== EXTRACTED MATERIAL

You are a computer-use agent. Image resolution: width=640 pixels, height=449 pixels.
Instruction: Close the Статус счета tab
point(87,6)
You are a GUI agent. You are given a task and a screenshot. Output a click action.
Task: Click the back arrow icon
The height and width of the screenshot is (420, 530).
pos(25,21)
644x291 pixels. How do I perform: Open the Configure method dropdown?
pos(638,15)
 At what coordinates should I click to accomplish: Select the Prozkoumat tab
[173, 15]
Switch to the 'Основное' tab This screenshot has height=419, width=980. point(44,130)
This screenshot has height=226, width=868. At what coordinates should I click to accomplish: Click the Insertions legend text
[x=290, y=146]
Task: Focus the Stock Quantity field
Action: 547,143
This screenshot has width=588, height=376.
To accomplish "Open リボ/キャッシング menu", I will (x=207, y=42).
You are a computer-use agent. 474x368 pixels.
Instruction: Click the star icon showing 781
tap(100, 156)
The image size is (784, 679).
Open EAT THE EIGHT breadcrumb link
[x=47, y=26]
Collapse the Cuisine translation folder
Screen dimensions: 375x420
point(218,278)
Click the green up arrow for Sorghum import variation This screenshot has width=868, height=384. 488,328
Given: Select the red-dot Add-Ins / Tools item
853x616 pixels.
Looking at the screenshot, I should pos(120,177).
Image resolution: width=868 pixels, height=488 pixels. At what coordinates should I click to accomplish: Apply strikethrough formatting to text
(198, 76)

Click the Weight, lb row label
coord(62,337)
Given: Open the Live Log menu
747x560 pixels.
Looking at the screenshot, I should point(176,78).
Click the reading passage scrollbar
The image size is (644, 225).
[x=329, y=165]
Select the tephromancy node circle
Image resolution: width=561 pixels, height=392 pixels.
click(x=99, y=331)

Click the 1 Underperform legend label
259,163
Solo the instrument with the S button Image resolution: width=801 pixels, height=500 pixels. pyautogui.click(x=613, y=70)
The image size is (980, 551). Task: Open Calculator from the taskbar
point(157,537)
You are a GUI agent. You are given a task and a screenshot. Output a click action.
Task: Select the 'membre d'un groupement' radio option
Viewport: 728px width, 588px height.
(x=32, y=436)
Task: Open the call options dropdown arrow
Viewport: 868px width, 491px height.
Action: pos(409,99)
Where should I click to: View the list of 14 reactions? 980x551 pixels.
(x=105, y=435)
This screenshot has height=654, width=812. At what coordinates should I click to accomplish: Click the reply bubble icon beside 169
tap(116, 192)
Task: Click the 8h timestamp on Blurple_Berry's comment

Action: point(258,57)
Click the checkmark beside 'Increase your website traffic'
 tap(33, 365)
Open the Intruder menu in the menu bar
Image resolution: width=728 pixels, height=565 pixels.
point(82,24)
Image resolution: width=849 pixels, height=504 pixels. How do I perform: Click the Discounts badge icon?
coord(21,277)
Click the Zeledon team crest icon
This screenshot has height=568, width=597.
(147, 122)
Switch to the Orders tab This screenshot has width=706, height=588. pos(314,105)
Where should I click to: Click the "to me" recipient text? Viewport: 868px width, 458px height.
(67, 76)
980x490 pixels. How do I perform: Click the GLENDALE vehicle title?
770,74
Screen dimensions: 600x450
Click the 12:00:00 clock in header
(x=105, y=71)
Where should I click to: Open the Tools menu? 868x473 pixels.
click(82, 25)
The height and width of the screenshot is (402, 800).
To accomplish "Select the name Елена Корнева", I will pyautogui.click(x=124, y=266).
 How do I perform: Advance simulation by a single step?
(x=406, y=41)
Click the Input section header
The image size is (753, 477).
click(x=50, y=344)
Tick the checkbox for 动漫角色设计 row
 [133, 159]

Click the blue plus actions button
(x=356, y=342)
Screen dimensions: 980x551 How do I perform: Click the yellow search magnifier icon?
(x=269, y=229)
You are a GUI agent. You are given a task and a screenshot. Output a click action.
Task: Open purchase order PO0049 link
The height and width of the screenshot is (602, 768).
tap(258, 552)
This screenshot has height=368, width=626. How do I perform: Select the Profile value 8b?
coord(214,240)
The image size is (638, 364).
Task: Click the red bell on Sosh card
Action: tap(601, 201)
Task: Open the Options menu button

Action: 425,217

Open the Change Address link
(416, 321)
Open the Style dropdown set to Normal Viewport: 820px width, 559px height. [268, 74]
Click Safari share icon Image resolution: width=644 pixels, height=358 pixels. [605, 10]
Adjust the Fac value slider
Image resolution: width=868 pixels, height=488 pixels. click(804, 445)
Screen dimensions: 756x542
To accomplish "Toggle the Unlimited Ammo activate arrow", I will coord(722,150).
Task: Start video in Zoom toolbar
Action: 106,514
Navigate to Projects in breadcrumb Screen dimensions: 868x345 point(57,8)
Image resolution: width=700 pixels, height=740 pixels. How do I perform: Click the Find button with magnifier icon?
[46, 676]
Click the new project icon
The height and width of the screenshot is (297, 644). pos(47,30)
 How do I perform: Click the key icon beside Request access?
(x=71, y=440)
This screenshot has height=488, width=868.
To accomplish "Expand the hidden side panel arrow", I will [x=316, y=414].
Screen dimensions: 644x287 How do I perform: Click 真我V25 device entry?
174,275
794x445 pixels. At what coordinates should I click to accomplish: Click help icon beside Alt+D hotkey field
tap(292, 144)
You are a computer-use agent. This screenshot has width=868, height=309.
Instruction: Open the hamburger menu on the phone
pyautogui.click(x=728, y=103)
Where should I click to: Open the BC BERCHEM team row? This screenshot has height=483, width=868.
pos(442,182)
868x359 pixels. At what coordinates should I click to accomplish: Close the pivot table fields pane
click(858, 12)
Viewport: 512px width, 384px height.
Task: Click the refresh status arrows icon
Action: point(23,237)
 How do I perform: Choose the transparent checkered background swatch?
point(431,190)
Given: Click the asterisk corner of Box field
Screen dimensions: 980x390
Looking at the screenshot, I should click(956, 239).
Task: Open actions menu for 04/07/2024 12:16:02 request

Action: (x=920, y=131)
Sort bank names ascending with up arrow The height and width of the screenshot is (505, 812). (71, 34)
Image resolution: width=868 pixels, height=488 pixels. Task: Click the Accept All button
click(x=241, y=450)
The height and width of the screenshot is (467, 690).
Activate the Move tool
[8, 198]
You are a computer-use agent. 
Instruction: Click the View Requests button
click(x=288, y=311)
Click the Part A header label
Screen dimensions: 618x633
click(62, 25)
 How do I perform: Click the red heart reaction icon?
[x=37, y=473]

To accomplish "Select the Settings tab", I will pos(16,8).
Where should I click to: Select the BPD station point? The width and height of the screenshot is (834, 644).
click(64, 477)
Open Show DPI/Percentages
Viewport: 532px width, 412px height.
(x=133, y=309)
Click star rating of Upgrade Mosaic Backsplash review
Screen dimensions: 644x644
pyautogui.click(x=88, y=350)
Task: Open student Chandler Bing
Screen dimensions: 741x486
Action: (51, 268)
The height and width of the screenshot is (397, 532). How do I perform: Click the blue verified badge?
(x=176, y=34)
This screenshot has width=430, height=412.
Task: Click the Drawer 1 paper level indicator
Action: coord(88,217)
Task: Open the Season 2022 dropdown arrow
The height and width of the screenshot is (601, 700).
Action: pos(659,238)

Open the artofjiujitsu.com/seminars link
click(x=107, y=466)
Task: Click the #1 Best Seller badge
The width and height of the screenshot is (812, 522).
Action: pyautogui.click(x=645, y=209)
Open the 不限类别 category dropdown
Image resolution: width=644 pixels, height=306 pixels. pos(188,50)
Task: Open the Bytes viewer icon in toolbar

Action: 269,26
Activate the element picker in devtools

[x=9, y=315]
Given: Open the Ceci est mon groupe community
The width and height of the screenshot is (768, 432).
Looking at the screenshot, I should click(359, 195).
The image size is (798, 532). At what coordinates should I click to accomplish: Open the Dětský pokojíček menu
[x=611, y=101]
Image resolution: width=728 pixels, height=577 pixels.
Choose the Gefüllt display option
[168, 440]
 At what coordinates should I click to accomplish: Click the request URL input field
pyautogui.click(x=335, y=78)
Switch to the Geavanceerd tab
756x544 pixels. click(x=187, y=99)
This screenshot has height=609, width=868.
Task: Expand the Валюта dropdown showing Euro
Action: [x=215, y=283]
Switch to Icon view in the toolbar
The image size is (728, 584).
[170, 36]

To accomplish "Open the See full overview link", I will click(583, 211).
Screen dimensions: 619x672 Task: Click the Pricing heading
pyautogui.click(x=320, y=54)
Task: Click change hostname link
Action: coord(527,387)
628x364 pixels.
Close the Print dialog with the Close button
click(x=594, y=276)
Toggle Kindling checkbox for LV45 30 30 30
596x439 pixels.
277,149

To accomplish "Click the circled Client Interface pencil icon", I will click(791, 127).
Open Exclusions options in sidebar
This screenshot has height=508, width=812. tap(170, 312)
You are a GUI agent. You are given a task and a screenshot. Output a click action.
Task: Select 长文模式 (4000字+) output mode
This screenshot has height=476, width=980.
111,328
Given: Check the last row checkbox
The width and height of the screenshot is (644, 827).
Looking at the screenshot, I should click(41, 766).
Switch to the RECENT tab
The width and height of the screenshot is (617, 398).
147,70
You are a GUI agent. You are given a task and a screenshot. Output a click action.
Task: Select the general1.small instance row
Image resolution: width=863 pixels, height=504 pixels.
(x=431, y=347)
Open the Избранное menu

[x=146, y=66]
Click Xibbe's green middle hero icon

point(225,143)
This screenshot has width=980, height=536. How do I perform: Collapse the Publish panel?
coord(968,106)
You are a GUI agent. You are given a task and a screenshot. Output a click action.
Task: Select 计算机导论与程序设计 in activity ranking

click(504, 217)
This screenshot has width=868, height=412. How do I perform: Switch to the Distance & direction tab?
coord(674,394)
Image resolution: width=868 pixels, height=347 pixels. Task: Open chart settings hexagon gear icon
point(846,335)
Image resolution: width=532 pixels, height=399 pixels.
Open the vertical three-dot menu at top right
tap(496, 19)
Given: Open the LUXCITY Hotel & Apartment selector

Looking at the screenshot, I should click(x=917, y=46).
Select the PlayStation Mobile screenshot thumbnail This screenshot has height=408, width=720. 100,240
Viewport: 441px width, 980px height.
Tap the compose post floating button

====

Check every line of the data and give the number of them that hold the string "computer", with no other words.

#### YOUR RESPONSE:
4